Curcumol enhanced the anti-metastatic and anti-EMT effects of metformin in TNBC cells. (A,B) Cell invasion of MDA-MB-231 cells and HCC1806 cells was detected by Transwell assay. (C,D) Cell migration was detected by wound healing assay in MDA-MB-231 cells and HCC1806 cells. (E,F) The related proteins in MDA-MB-231 and HCC 18006 cells were detected by western blot. (G,H) Quantitative analysis of related proteins in both MDA-MB-231 and HCC 18006 cells was carried out.

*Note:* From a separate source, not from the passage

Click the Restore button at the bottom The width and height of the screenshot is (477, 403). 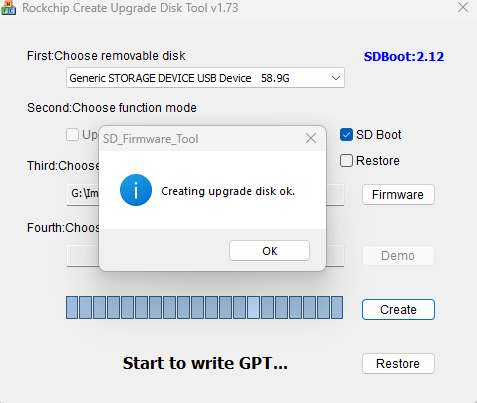(398, 363)
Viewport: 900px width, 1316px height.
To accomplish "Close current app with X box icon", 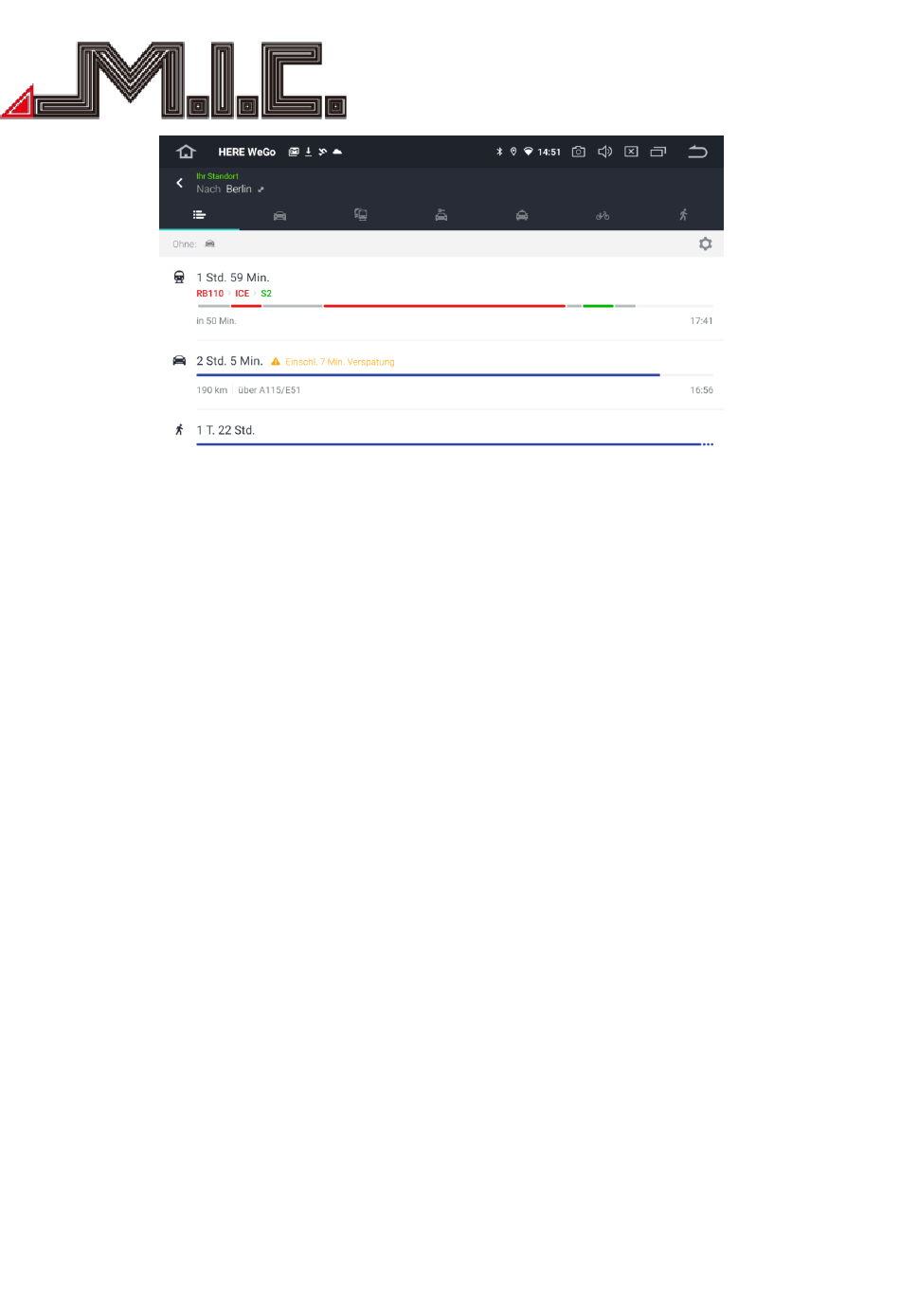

Each experiment was performed three times. **, P<0.01 versus the control group; ^##, P<0.01 versus the metformin group. Scale bar: 40 µm. EMT, epithelial-mesenchymal transition; TNBC, triple-negative breast cancer.

Figure 4

Curcumol reversed proliferation, migration, invasion and EMT induced by rucaparib, and enhanced the effects of metformin on TNBC cells. Cells were divided into 8 groups: the control, curcumol (50 µM), metformin (10 µM), curcumol (50 µM) + metformin (10 µM), rucaparib (5 µM), curcumol (50 µM) + rucaparib (5 µM), metformin (10 µM) + rucaparib (5 µM), and curcumol (50 µM) + metformin (10 µM) + rucaparib (5 µM) groups. (A) Cell viability was examined by CCK-8 assay. (B) Cell apoptosis was detected by TUNEL assay, respectively. (C) Transwell assay was carried out to detect cell invasion. (D) Cell migration was detected by wound healing assay. (E) The related proteins E-cadherin, N-cadherin, and Twist1, were detected by western blot. Each experiment was performed three times. *, compared with the control group; ^#, compared with the Ruca 5 group. **, P<0.01; ^#, P<0.05; ^##, P<0.01. Scale bar: 40 µm. EMT, epithelial-mesenchymal transition; TNBC, triple-negative breast cancer.

Figure 5

Curcumol enhanced the anti-growth and anti-EMT effects of metformin in vivo. The in vivo experiments were carried out via injecting MDA-MB-231 cells into nude mice. The tumor growth factors were detected every 7 days. On day 28 after injection, the mice were sacrificed. (A) The representative xenografts tumor pictures of nude mice co-treated with 50 curcumol and metformin. (B) Tumor volume was determined after nude mice were treated with the combination of curcumol and metformin. (C,D) The expression of Ki67 and VEGF in the mouse tumor tissues was determined by immunohistochemistry. (E) The immunohistochemistry results for Ki67 and VEGF were analyzed. (F) The expression levels of related proteins in tumor tissues were detected by western blot. (G,H) The results of western blot were quantitatively analyzed. Each experiment was performed three times. **, P<0.01 versus the control group; ^##, P<0.01 versus the metformin group. Scale bar: 50 µm. EMT, epithelial-mesenchymal transition.